── Bacaan

Hari ini di media sosial dan grup-grup WA maupun telegram beredar link tulisan tentang resesi. Komentar-komentar yang muncul menunjukkan kekhawatiran yang luar biasa tentang hal ini. Bahkan beredar pula anjuran tentang penarikan uang di bank. Apa sebenarnya resesi? Bagaimana kita menyikapinya? Saya akan menjelaskannya dalam bentuk poin poin
- Ada perbedaan pandangan mengenai definisi resesi. Menurut saya, yang paling pas adalah definisi berikut ini: secara angka, suatu wilayah atau negara disebut mengalami resesi jika pertumbuhan ekonominya minus. Atau definisi yang lebih tegas bahwa yang disebut resesi adalah jika pertumbuhan ekonomi minus berlangsung paling tidak dua triwulan berturut turut.
- Alat ukur pertumbuhan ekonomi gross domestic product (GDP) atau produk domestik bruto (PDB)

────

## Persyaratan:
**a)** Ulangi dari bacaan tentang resesi seluruh bagian mulai dari "Hari ini di" hingga "domestik bruto (PDB)".
**b)** Lanjutkan bacaan tentang resesi dengan bagian berikutnya.

── Informasi yang Diberikan

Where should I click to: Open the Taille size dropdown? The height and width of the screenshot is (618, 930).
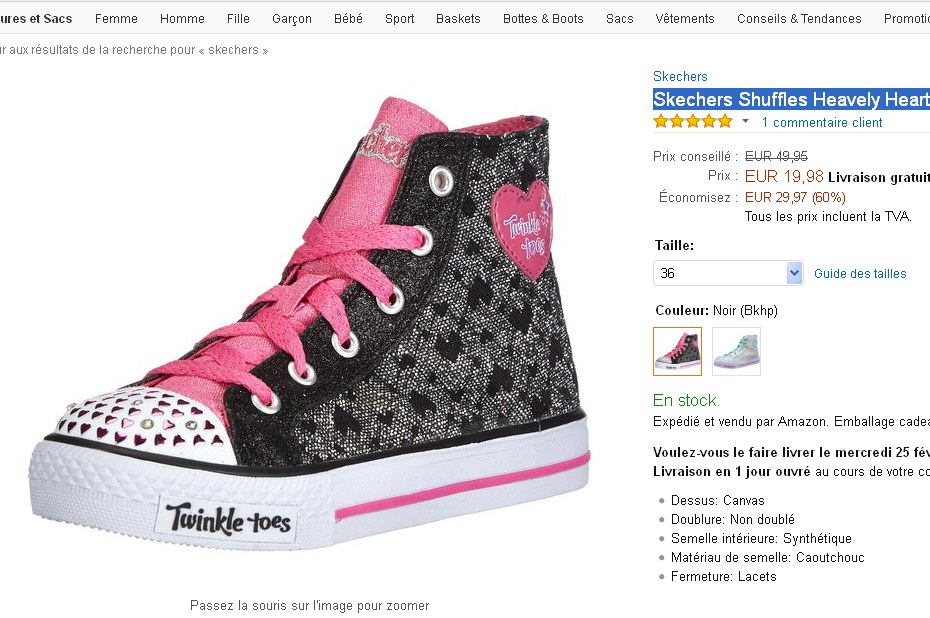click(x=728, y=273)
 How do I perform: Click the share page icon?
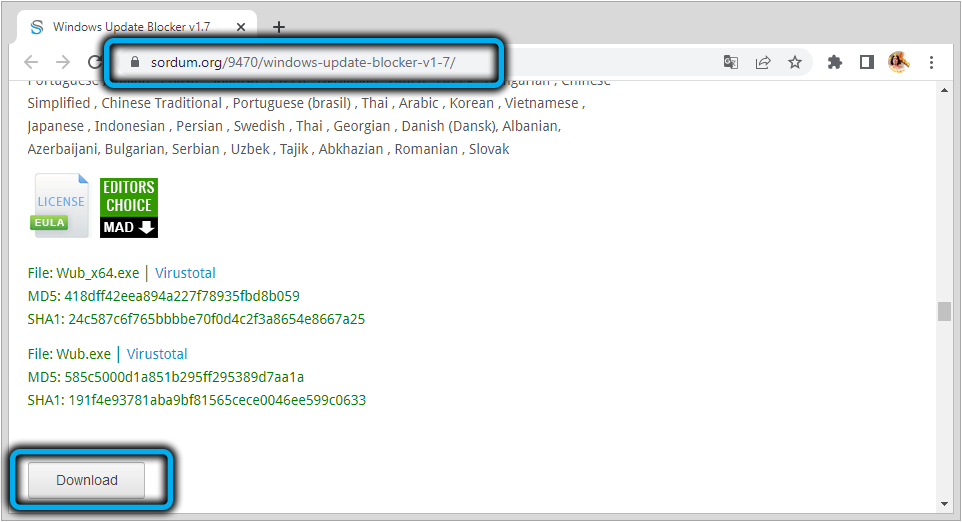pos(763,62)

────

## Tugas Terselesaikan:
**a)**
Hari ini di media sosial dan grup-grup WA maupun telegram beredar link tulisan tentang resesi. Komentar-komentar yang muncul menunjukkan kekhawatiran yang luar biasa tentang hal ini. Bahkan beredar pula anjuran tentang penarikan uang di bank. Apa sebenarnya resesi? Bagaimana kita menyikapinya? Saya akan menjelaskannya dalam bentuk poin poin
- Ada perbedaan pandangan mengenai definisi resesi. Menurut saya, yang paling pas adalah definisi berikut ini: secara angka, suatu wilayah atau negara disebut mengalami resesi jika pertumbuhan ekonominya minus. Atau definisi yang lebih tegas bahwa yang disebut resesi adalah jika pertumbuhan ekonomi minus berlangsung paling tidak dua triwulan berturut turut.
- Alat ukur pertumbuhan ekonomi gross domestic product (GDP) atau produk domestik bruto (PDB)

**b)**
- Sederhananya, PDB adalah jumlah total omzet (revenue, penjualan) semua pelaku ekonomi yang berada di wilayah atau negara tersebut, baik pelaku ekonomi perorangan maupun perusahaan, baik pelaku ekonomi lokal maupun pelaku ekonomi dari luar negeri atau luar wilayah yang diukur
- Jadi misalnya dalam konteks Indonesia, omzet PT Unilever Indonesia akan menjadi komponen dari PDB Indonesia walaupun perusahaan tersebut merupakan anak perusahaan dari Unilever di Inggris/Belanda
- Jika Anda seorang pegawai, gaji Anda adalah salah satu komponen PDB Indonesia. Demikian juga gaji WNA yang bekerja di Indonesia
- Dengan demikian, secara angka, resesi terjadi jika pada suatu wilayah terjadi penurunan PDB dibanding periode sebelumnya.
- Dalam periode tahunan, tidak ada perbedaan persepsi mengenai apa yang dimaksud “periode sebelumnya”. Tinggal membandingkan PDB pada tahun tertentu dengan PDB persis tahun sebelumnya. Misal: PDB tahun 2020 dengan tahun 2019.
- Untuk periode triwulan, terdapat kemungkinan dua perbandingan. Bisa dibandingkan dengan triwulan yang sama tahun sebelumnya. Bisa juga dibandingkan dengan triwulan persis sebelumnya.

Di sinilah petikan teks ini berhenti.